てゆか特に何処が痛いってケツだよケツ。生まれつき縦に裂けてるってのに更に裂かれたとか裂きフェチ極めてる。




目が覚めたら生きてましたってどんだけ俺に恨みがあんの。生き地獄味わえってのか!

こうなったら濃姫に浄化してもらうもんねーだ。そう、いまだ諦めるということを知らない俺の野望。






『たっだいまあぁぁ!』





目が覚めたのは城の庭。

ちゃんとキッチリ着流しも着せられていて、目に見える切り傷なんかにしたって軽くチャンバラした後って程度にしか見えないだろう。

何で殺されなかったんだ?
誤解がとけたのか?
だとしても何で?

浮かぶのは疑問符ばかりだ。
答えなんて出てきやしないし…考えるだけ無駄だけどさ。







「名前、テメェいま何刻だと…‥っ?!」

『すません、木登り楽しすぎたー!はいこれ土産の駄菓子ですっ』

「折角の着物が台無しじゃねえか…ったく、さっさと風呂に入れ!」

『きゃっほー!怒られなかったどー!』




はしゃぐのも程々に。

いま走ったりしたらまた尻の傷口が開く。褌は千切られたからつけてない、いわゆるノーパンってやつなので裂けたら血がバレしまう

不自然にならないように、一歩、一歩。











風呂はきつかった。

もう染みるのなんのって漢泣きだチクショー!
でも急いで洗ったら尚更痛いし、ゆっくり地味なる痛みに耐えながら洗いました。

明日の風呂時までにカサブタ出来てますように…いやほんと特にケツ。





『湯船つかりたかったなぁ…』




寝間着を纏ってぺとぺと裸足で政宗の部屋に足を進める。足の裏ぜったい黒くなるやつだ。
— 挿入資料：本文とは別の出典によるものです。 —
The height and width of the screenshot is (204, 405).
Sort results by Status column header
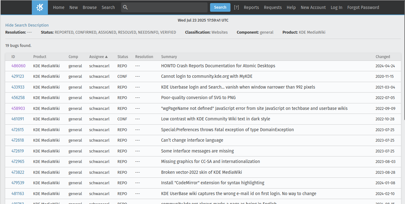click(123, 57)
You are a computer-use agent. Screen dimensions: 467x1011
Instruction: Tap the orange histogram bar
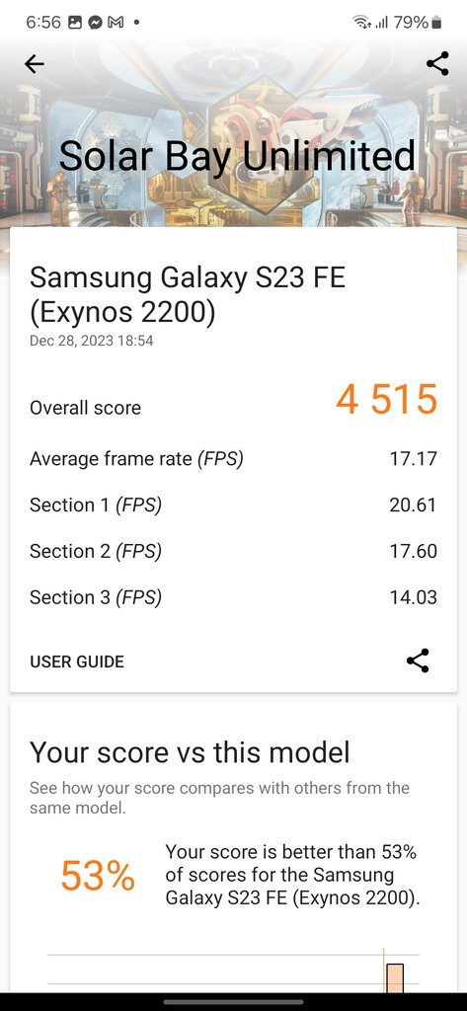coord(395,978)
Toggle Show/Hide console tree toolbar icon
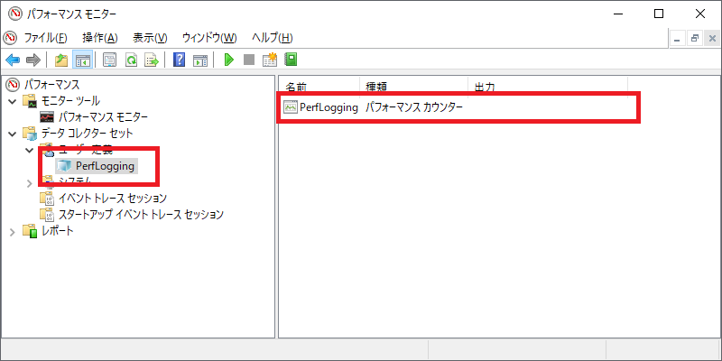Image resolution: width=722 pixels, height=361 pixels. (x=82, y=60)
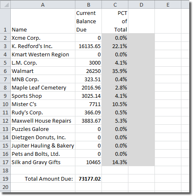Image resolution: width=193 pixels, height=196 pixels.
Task: Click the Name header cell
Action: 43,21
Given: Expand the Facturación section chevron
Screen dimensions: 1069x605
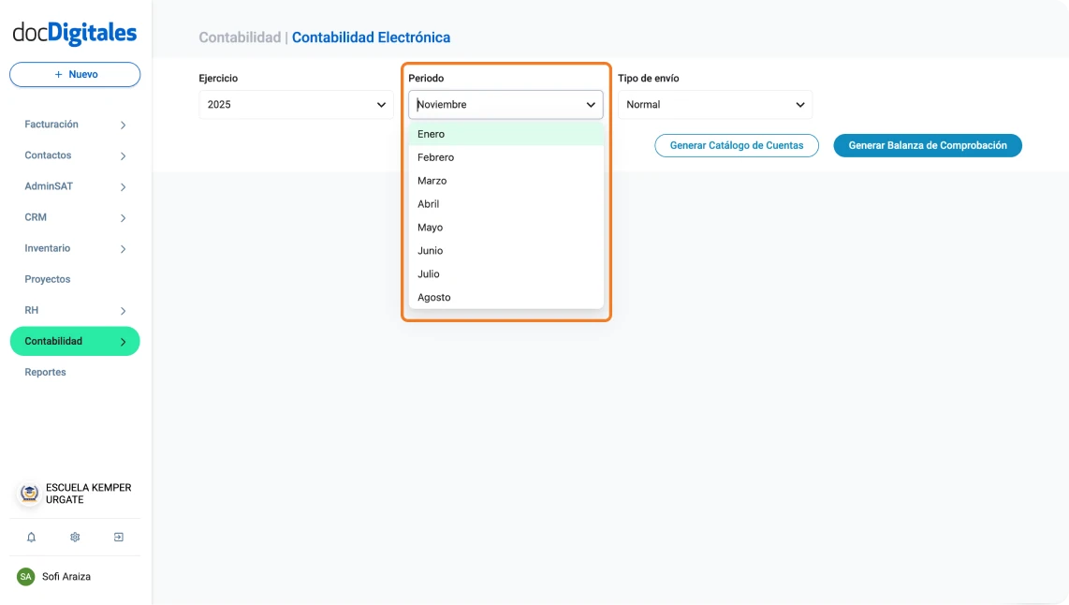Looking at the screenshot, I should (123, 124).
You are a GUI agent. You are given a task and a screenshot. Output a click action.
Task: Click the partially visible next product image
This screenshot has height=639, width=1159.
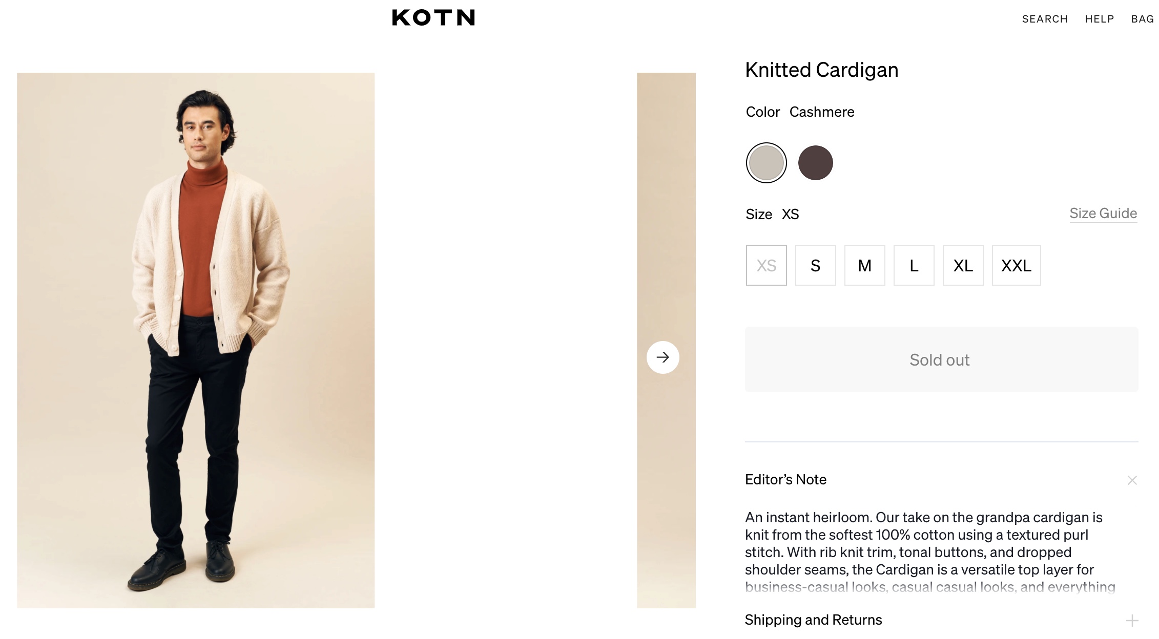pyautogui.click(x=666, y=205)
小十郎に木登りで通ったし、政宗に訊かれても木登りで良いよな。
俺ってこの歳になっても木登りして切り傷たくさんで帰ってくるようなヤンチャ坊主に見えんのかなぁ…複雑だなぁ。





『入りますよー。』




すすすと襖を横に引いたら、こっちに背を向けて座り込んでる筆頭さん。

月でも見てんのかな。






『月、綺麗ですね。』

「‥‥あぁ。」





え、なにその明から様なローテンション…

せっかく政宗さんと戯れて癒されよーとか考えてたのに!
構ってやんないぞーいいのかー政宗さんやーいーいいのかー…構ってよ!!






『遅くなったこと怒ってるんです?
手頃な木があったから我慢できなくて』

「誰にやられた?」

『ハ…なに、』

「誰がお前を、そんな身体にしたんだ。」





政宗さんの手が帯にかかった。

ビクリと肩が震え、つい先刻の出来事が鮮明にフラッシュバックする。

俺は何をされる?尋問されるのかな。答えなかったらまたきっと…でも、政宗さんが?いや政宗さんも男だ、みんな同じ。無理矢理突っ込まれて捨てられる怖い、怖い怖い怖い。




『…っ触んな!!』




「名前…」

『情けないの、判ってる…
野郎に組み敷かれて抵抗も出来ないで、涙堪えんので必死とか、もう男じゃねーよな…』




声が震える。

これがトラウマってやつなのか…目の前の彼ですら俺を生き地獄に引摺り込むんじゃなかろうかって、恐ろしい。

自分はそんな脆かないって、自負していた…つもりだったんだけどな。






『…明日また、城下行ってきます。』

「Why? また野郎にでも遇うつもりか?」

『違いますー、遊郭に行きたいの。』




ここで名案なんだけど、性的に心が傷付いたらそこはまた性的に心を癒すべきだと思うんだ。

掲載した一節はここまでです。